The men would also hunt fowl with catapults, which was an art taught to the boys from an early age, passed down from generation to generation.

Uncle Walter kept us healthy with his special gift for making herbal remedies – for animals and humans. If someone was feeling under the weather, he would mix up some sarsaparilla chips,
Spanish liquorice and Epsom salts for them, and order the patient to drink some every morning until it was gone. This would clean the blood and ensure that any sluggishness the person was feeling
would disappear. His other famous recipes were for dandelion or feverfew tea, to cure headaches. Sometimes he would give people bark from the willow tree to hang around their necks. Some people
would have called him a witch doctor, but these simple yet effective remedies still work today. Aspirin is made from willow bark, after all.

I’d wake up in the morning and hear Granny moving around, making breakfast.
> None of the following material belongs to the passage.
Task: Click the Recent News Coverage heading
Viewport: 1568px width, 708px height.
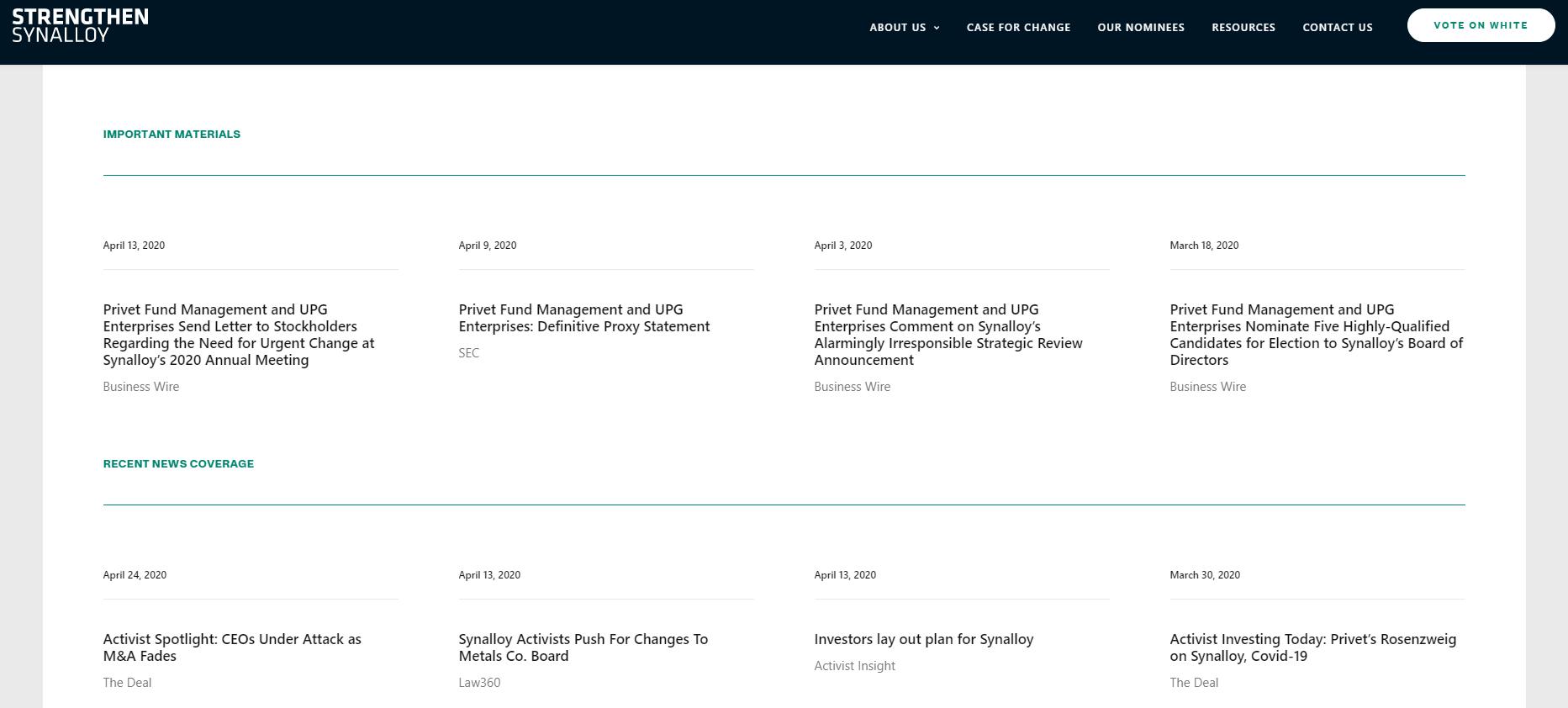Action: pos(178,464)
She’d take some bacon, or perhaps sausages, from the belly box that sat outside, underneath the back of
the vardo, and was used to keep food cool. It was often called a hay box and was also used to transport the chickens and bantams when travelling.
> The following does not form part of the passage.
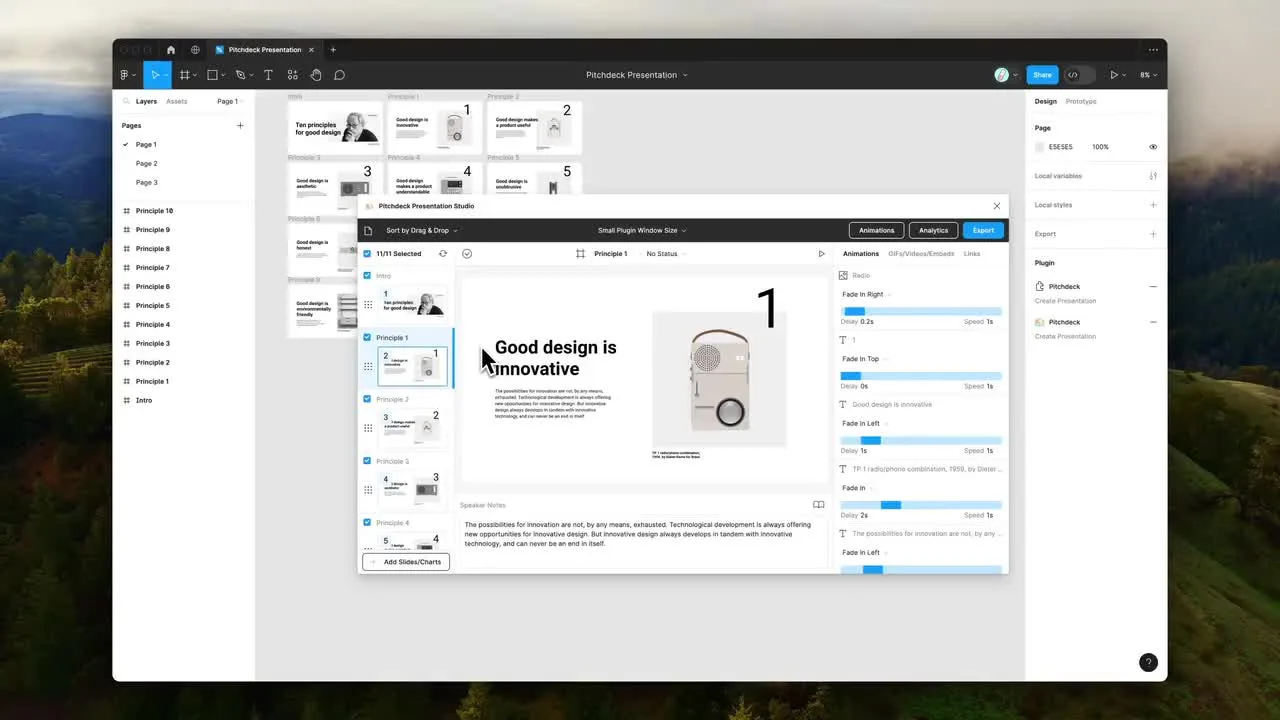Open the Comment tool
This screenshot has height=720, width=1280.
pos(340,75)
As she cooked on the oven, she’d softly sing her favourite tune, ‘Roses are Blooming in Picardy’. I’d sit on my bed, watching her nod in contentment, as she so often did
when she was concentrating, or talking, or singing. The wonderful smell would drift to Mummy and Shunty in their vardo and they’d come to join us, bringing Nathan.

‘Get that peamingre [tea] on, Shunty,’ Granny would shout. Sometimes one of my uncles’ dogs, usually a whippet, would appear at the door, lured by the smell, and Granny would
shoo it away. ‘Jaw, you wafedi jukel.’ (‘Go away, bad dog.’)

At night the family would sit down around the fire, our bellies full of rabbit stew simmered with freshly picked herbs. As the wood crackled, we children would eagerly wait to
hear the tales our mothers and grandmothers loved to tell.

‘Oh, Granny,’ I’d say, ‘please tell us the story of the nails again.’ She must have told this tale a million times to her own children, but she’d sit down and
begin the story her mother had told her, and hers had before her.

‘When Jesus Christ was betrayed and handed over to the Romans and they were going to crucify him, no blacksmith in the city would forge the nails to do it with. The soldiers were sent to
search further afield. They came across a band of Romanies who were parked up outside the city walls and the soldiers commissioned them to make four nails and said they would return the following
day to collect them. The next day, when they arrived, the Romany smithy declared that he had only been able to make three nails. The angry soldiers said that they needed four and had to have them
that day, as they were going to be crucifying Jesus. The Romanies are very God-fearing people. They prayed at night and truly believed that Jesus was the son of God. At hearing what was to be done
with the nails, the Romanies fled, and this is why Jesus was crucified with three nails instead of four.’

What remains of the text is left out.